O parágrafo anterior forneceu-me em todo o caso o ânimo para arrancar finalmente com um post — e o enquadramento para falar do que na verdade queria falar no post que venho adiando. Que é sobre um livro que à sua maneira (sendo um romance) faz alertas como os cientistas do Painel Intergovernamental sobre Mudanças Climáticas (IPCC), mas circunscrevendo-se à Europa e aos malefícios, não das inalações de tabaco, mas do turismo.
Grand Hotel Europa, do holandês residente em Itália Ilja Leonard Pfeijffer, é, como o próprio autor discretamente o apresenta num vídeo para os portugueses, um «grande romance sobre identidade europeia, nostalgia e turismo». Nas suas páginas lemos o que já sabíamos: que os europeus estão a esvaziar de habitantes e a destruir as suas cidades históricas, transformando-as em parques temáticos para turista, sobretudo chinês, ver. Contudo, ao contrário do que acontece com os relatórios do IPCC, não saímos deprimidos das páginas de Grand Hotel Europa, mas satisfeitos, divertidos — e, temo bem, cheios de vontade de nos juntarmos às hordas de vândalos que, visitando-o, destroem o velho e charmoso império europeu. Não houve um dia, nestes meses em que me tentei reconciliar com a vida recordando com prazer o livro, que não me dirigisse com nostalgia e bravura ao armário onde guardo os trolleys e as mochilas — infelizmente sem consequências, saindo dele a apertar de novo frouxamente o robe como uma personagem de Thomas Bernhard, sem que dessa visita ao centro doméstico de logística de viagem resultasse, enfim, um leve aumento da minha pegada ecológica e uns milímetros a mais no ritmo de submersão de Veneza.

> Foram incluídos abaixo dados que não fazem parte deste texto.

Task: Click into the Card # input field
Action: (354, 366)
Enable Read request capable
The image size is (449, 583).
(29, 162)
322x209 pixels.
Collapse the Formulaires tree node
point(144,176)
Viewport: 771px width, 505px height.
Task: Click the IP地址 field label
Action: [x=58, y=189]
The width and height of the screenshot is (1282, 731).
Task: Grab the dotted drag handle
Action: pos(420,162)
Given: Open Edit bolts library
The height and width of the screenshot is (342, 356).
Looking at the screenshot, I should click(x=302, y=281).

No tempo que passou entretanto também queria falar de Grand Hotel Europa porque o narrador desse romance falhado como prevenção do turismo tem muita coisa em comum com o Lúcio do meu romance Os Idiotas: é sarcástico, cheio de si, auto-sabotador e romanticamente tonto como ele. Um é a decadência em pessoa, o outro esmera-se com extravagância no vestir (com alfinete na gravata que lhe circum-navega a barriga e tudo), mas há passagens inteiras de Grand Hotel Europa que poderiam ter sido escritas pelo mesmo tipo que escreveu Os Idiotas. E vice-versa. Com diferenças substanciais nos resultados financeiros, todavia.

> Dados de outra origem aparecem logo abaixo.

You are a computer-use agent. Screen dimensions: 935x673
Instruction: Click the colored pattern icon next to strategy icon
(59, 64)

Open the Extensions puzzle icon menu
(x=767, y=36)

Se ganhei uma grande simpatia pelo romance de Ilja Leonard Pfeijffer, ao ponto de vir aqui sugerir a sua leitura, não foi porque achasse que ele escreveu A Montanha Mágica do século XXI, mas porque senti, ainda assim, a alegria dupla de uma literatura contemporânea estimulante e divertida. E porque na altura em que o li também eu andava a escrever um romance com personagens tão conscientes do seu tempo (este) que queriam salvar coisas. No caso, o mundo. Salvar o Mundo. Nada mau como ambição, heim? Já tenho o título, só me falta publicar nos classificados o tradicional anúncio: «Cavalheiro bem-intencionado e sem preconceitos ou posses procura editor/a para relação temporária mas apaixonada de trabalho.»